By: Thomas W. Mackenzie
Yesterday (November 16, 2016), the U.S. District Court for the Northern District of Texas issued a permanent injunction barring enforcement of the U.S. Department of Labor’s “Persuader Advice Exemption Rule.” As we have reported in previous E-Alerts, this rule would have required employers and their attorneys to report expenditures incurred in resisting union organizing efforts. Historically, reporting was only required when a law firm engaged in active persuader activity such as giving a speech to the employer’s employees in a union organizing drive. Under the new rules, an attorney would be required to report if he or she engaged in speech writing, letter drafting or supervisor training. The rule was unquestionably designed to discourage law firms from representing employers in union organizing campaigns.
In arguing that the law was unlawful, the plaintiffs claimed, in part, that the reporting requirements invaded the attorney-client privilege. The Texas judge issued a preliminary injunction on June 27, 2016. The injunction was made permanent by the decision issued yesterday. The decision will unquestionably be appealed. However, it is unlikely that a decision at the appellate level will be issued before President Elect Trump takes office and a new Secretary of Labor is appointed.

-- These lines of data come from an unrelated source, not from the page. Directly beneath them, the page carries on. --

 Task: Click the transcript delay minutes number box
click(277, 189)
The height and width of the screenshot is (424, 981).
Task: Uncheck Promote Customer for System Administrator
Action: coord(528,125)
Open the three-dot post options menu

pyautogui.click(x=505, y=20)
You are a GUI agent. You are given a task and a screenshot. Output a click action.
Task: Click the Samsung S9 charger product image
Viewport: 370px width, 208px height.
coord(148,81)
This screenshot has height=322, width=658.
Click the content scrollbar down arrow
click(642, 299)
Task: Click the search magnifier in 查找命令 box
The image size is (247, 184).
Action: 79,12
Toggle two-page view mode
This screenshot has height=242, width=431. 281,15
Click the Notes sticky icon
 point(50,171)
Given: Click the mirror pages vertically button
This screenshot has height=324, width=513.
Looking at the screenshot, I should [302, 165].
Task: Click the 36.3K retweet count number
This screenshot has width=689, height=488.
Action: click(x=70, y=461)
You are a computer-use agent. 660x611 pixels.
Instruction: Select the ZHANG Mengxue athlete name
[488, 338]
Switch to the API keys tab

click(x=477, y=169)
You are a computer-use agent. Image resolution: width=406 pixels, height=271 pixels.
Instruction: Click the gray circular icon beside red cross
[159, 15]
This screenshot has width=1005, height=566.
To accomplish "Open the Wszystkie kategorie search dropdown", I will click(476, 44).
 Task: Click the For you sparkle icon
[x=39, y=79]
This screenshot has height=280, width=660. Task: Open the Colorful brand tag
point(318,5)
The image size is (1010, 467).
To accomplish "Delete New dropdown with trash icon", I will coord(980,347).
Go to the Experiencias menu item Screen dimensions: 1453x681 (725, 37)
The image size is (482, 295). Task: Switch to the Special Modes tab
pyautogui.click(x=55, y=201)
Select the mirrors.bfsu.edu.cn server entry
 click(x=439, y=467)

The new requirement was challenged in multiple court cases by business groups and, in a case currently pending in Minnesota, by the Worklaw Network, an association of management-side labor and employment law firms of which Lindner & Marsack is the Wisconsin representative.
Although it is impossible these days to predict anything with certainty, the so-called “Persuader Rule” would appear to be in critical condition and unlikely to be enforced in the foreseeable future, if ever.